Thank you so much for your replies and stories. Since I did not have a cat to test, I did a test using my Guinea Pig (Carmel) as the Guinea Pig. Yesterday evening I tested Balto more in depth When I clean Carmel's cage normally, I'll place him in one of my wired crates, where he's completely safe (Wicked Seraphim we had the same idea!). Out of MY three dogs, my two Shepherds (one adult, one pup) are the ones who show the most interest in him. The adult who is very prey driven starts circling the crate whining and biting at it trying to get the Guinea Pig. He has a lot of prey drive and will kill small animals should he catch them, a cat is included in that. My lab will simply lay next to the crate while I clean the cage, not bothering him at all. I thought this would a be a great indicator of how much of a prey drive Balto demonstrates under this test and what his possible reaction would be to a cat . Unfortunately, he reacted the same way as my older male shepherd. He was circling, whining and biting at the cage trying to get at the smaller animal.
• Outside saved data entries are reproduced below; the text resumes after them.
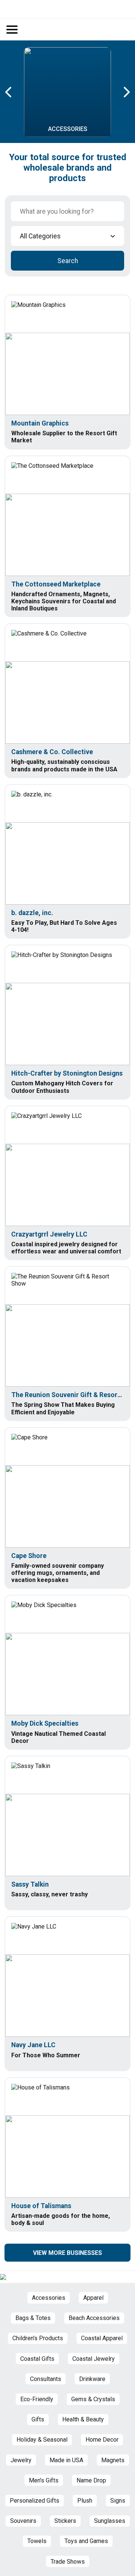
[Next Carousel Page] (126, 92)
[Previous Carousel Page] (9, 92)
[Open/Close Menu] (12, 29)
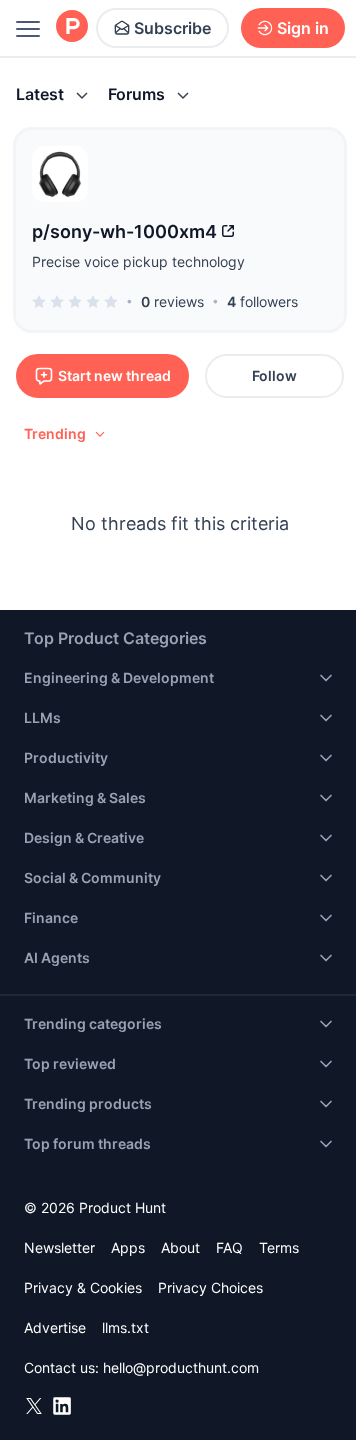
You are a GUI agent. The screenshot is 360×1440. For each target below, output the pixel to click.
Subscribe (172, 28)
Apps (128, 1247)
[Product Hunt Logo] (72, 27)
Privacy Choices (210, 1287)
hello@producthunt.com (181, 1367)
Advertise (55, 1327)
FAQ (229, 1247)
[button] (66, 434)
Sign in (303, 28)
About (180, 1247)
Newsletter (59, 1247)
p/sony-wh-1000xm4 (124, 231)
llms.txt (125, 1327)
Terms (279, 1247)
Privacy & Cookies (83, 1287)
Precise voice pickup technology (138, 261)
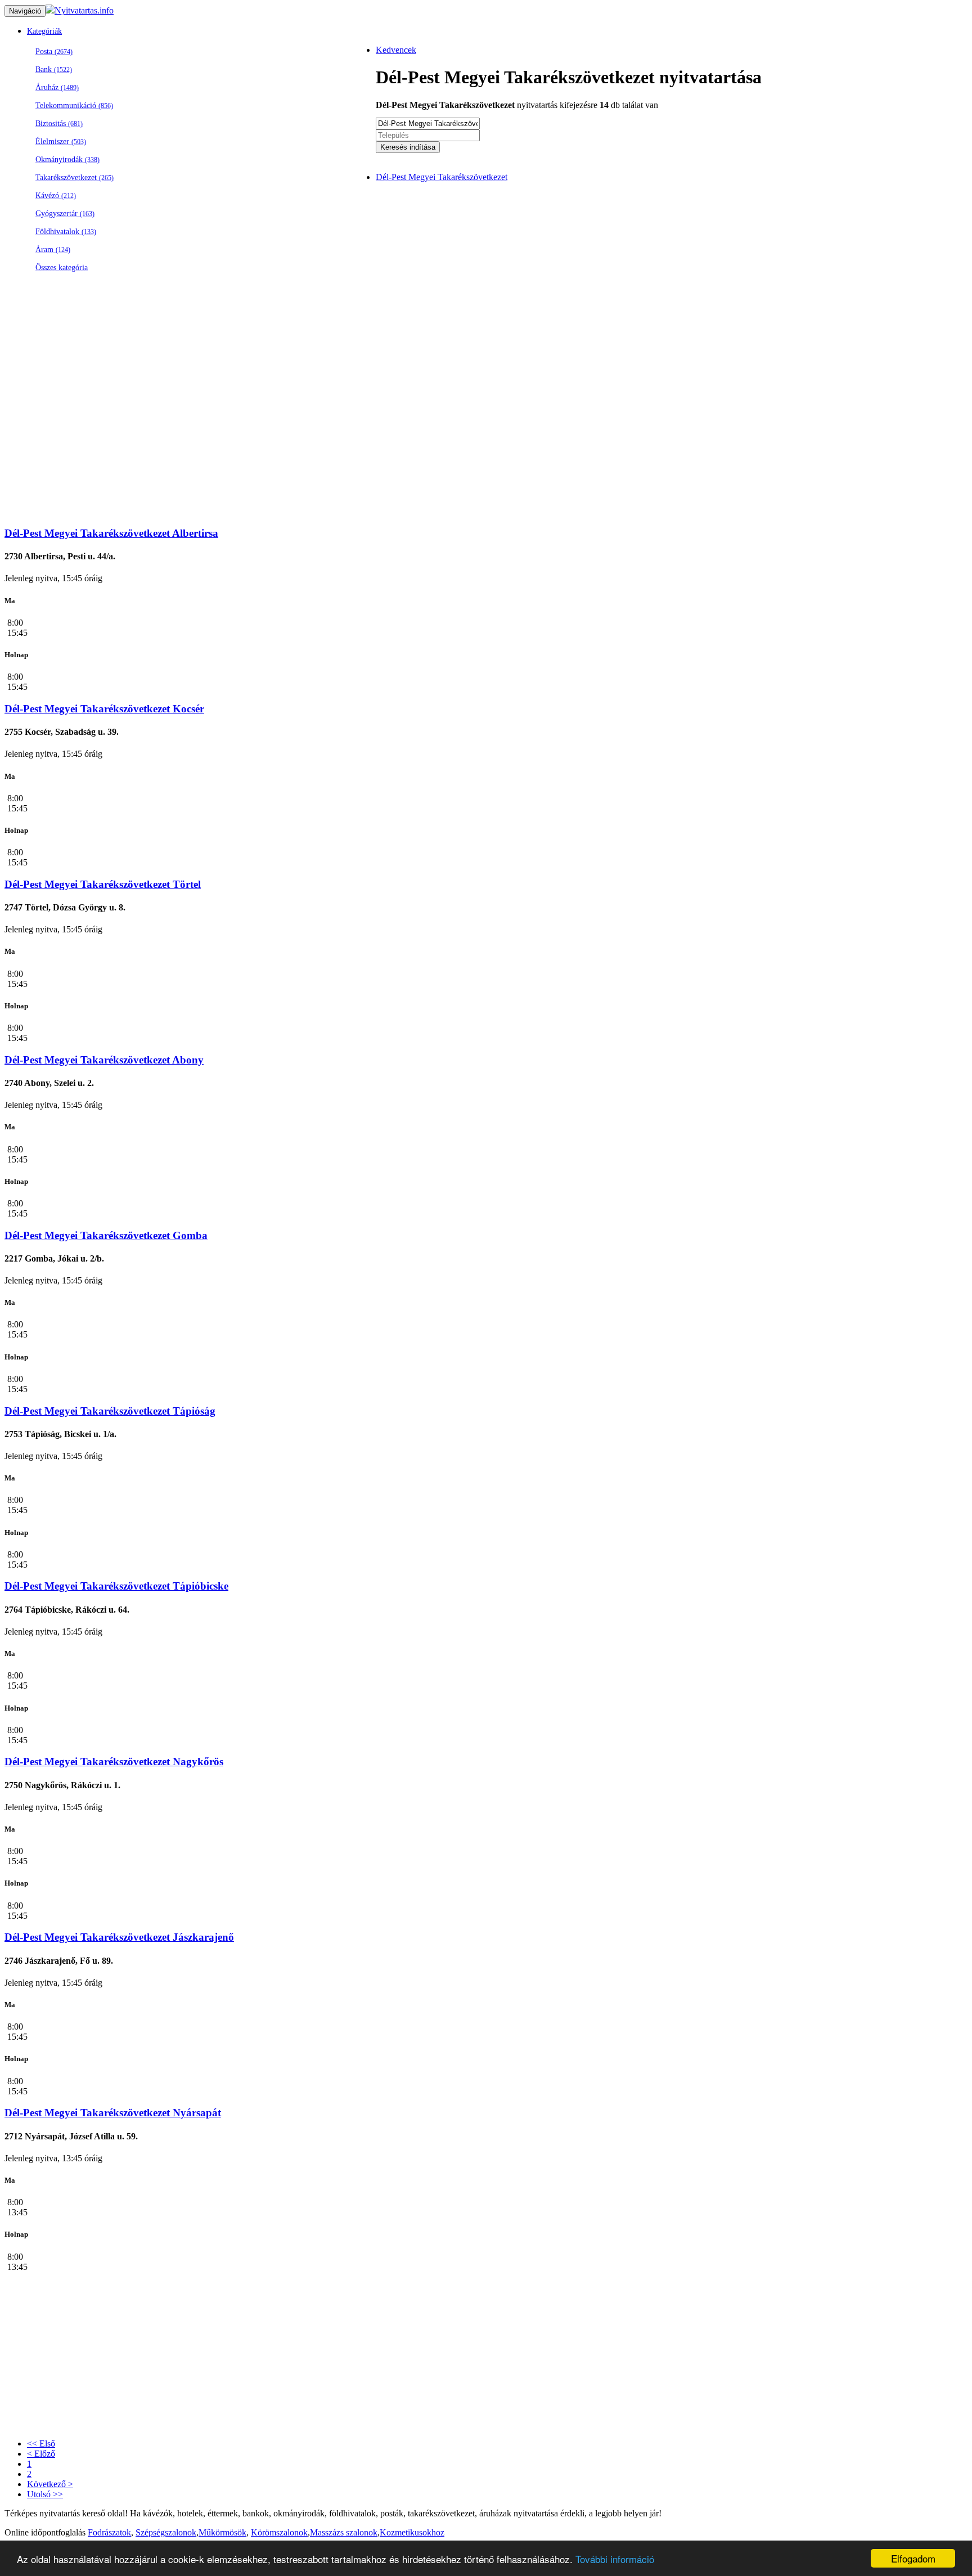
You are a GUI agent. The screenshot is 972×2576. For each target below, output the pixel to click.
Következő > (50, 2484)
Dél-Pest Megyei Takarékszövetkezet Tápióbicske (116, 1586)
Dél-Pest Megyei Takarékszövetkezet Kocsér (104, 709)
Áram (52, 249)
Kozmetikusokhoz (412, 2532)
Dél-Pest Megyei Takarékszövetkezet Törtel (102, 884)
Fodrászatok (109, 2532)
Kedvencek (396, 50)
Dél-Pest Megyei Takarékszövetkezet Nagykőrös (113, 1761)
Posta (54, 51)
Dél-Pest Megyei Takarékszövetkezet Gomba (106, 1235)
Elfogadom (913, 2558)
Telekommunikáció (74, 105)
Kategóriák (44, 31)
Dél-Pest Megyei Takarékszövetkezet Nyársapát (112, 2113)
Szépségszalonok (166, 2532)
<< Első (41, 2443)
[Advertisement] (342, 438)
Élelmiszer (60, 141)
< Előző (41, 2453)
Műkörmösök (222, 2532)
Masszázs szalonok (343, 2532)
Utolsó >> (45, 2494)
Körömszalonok (279, 2532)
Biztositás (59, 123)
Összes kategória (61, 267)
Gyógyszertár (64, 213)
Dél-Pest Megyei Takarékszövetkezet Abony (104, 1060)
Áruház (57, 87)
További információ (614, 2559)
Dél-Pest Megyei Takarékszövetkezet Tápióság (109, 1411)
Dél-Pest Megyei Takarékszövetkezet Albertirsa (111, 533)
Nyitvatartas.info (84, 10)
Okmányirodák (67, 159)
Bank (53, 69)
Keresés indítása (407, 147)
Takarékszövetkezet (74, 177)
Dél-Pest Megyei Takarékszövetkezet (441, 177)
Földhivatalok (65, 231)
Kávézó (55, 195)
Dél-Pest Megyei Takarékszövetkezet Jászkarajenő (119, 1937)
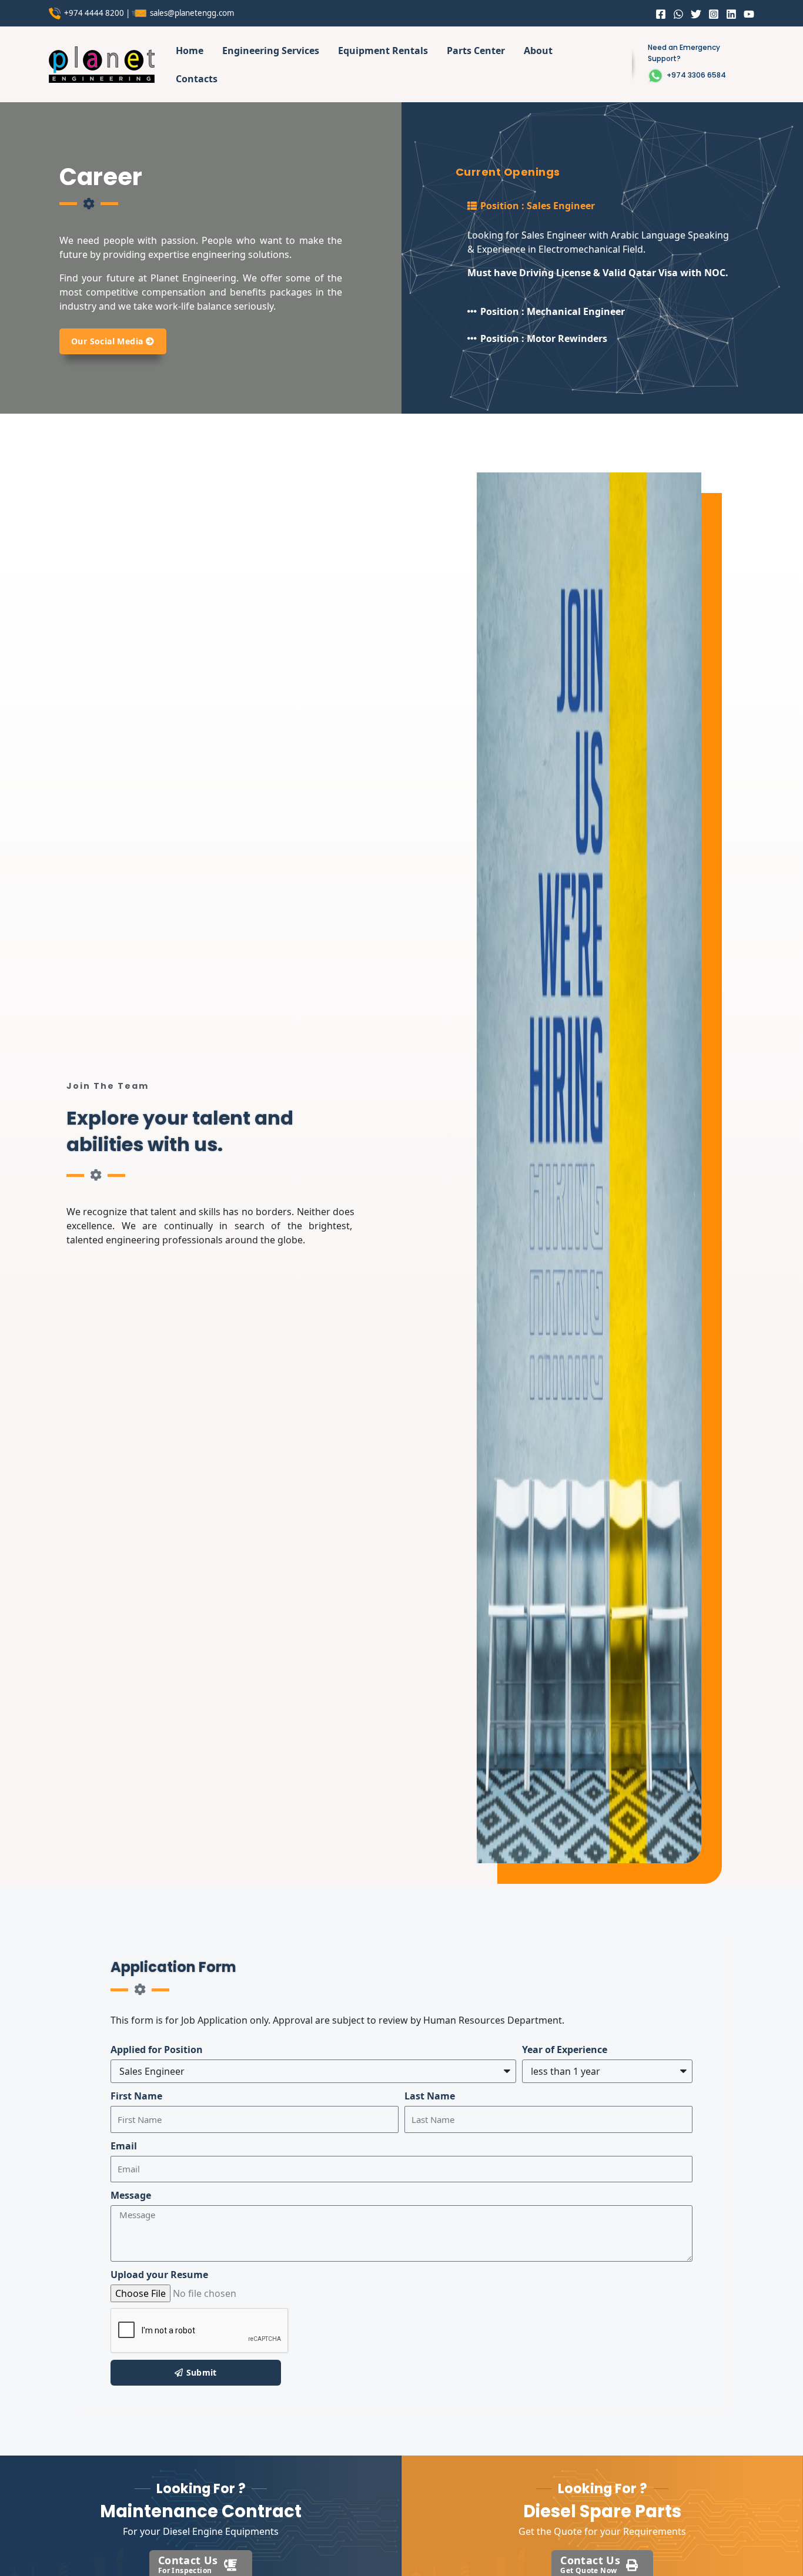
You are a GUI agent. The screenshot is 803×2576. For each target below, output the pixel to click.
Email (124, 2145)
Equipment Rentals (383, 50)
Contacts (197, 78)
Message (131, 2195)
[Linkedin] (731, 14)
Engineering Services (270, 50)
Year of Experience (564, 2049)
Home (189, 50)
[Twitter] (696, 14)
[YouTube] (749, 14)
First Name (136, 2095)
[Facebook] (660, 14)
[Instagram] (713, 14)
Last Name (429, 2095)
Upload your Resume (159, 2274)
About (538, 50)
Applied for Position (157, 2049)
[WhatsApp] (678, 14)
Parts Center (476, 50)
This animal is also normally caged right next to him and he never bothers it. Once it was more on the ground, he fixated on Camel. You could see the more frustrated he got not being able to get to the animal, the more in drive he became and more focused on catching the animal. As a result, we have determined that in Balto's best interest he be placed in a non cat home. After all he's been through in life, we want to be sure he is being set up for success not failure, meaning he needs to be placed in the correct environment. In is case, a non cat home. Luckily for Balto he's become quite popular and has had several inquiries since his profile went up on Saturday. Two of which are non cat homes : ) He is a special boy and I'm making sure he goes to a good home since his start in life was not that great!


----------



## llombardo (Dec 11, 2011)

d4lilbitz said:


> Thank you so much for your replies and stories. Since I did not have a cat to test, I did a test using my Guinea Pig (Carmel) as the Guinea Pig. Yesterday evening I tested Balto more in depth When I clean Carmel's cage normally, I'll place him in one of my wired crates, where he's completely safe (Wicked Seraphim we had the same idea!). Out of MY three dogs, my two Shepherds (one adult, one pup) are the ones who show the most interest in him. The adult who is very prey driven starts circling the crate whining and biting at it trying to get the Guinea Pig. He has a lot of prey drive and will kill small animals should he catch them, a cat is included in that. My lab will simply lay next to the crate while I clean the cage, not bothering him at all. I thought this would a be a great indicator of how much of a prey drive Balto demonstrates under this test and what his possible reaction would be to a cat . Unfortunately, he reacted the same way as my older male shepherd. He was circling, whining and biting at the cage trying to get at the smaller animal. This animal is also normally caged right next to him and he never bothers it. Once it was more on the ground, he fixated on Camel. You could see the more frustrated he got not being able to get to the animal, the more in drive he became and more focused on catching the animal. As a result, we have determined that in Balto's best interest he be placed in a non cat home. After all he's been through in life, we want to be sure he is being set up for success not failure, meaning he needs to be placed in the correct environment. In is case, a non cat home. Luckily for Balto he's become quite popular and has had several inquiries since his profile went up on Saturday. Two of which are non cat homes : ) He is a special boy and I'm making sure he goes to a good home since his start in life was not that great!


I think this is the best decision. There is no sensing in placing him where it might not work. He has already been abandoned once.


----------



## d4lilbitz (Dec 30, 2013)

llombardo said:


> I think this is the best decision. There is no sensing in placing him where it might not work. He has already been abandoned once.


 
EXACTLY! I know the right home is out there for him. If my hands were not so busy with my three dogs (two of which are in training), I'd love to have him! I am so happy that I was able to foster him to give him the time he needed to blossum. He'd been in the shelter for two weeks with no interest and his time was running out. I pulled him under the Humane Society of Calvert Co. I promised him he'd not be abandoned again...he will only go to the right home. I won't risk chancing something like that. There is no rush in finding his forever home, so we can be sure the home he goes to is absolutely perfect!


----------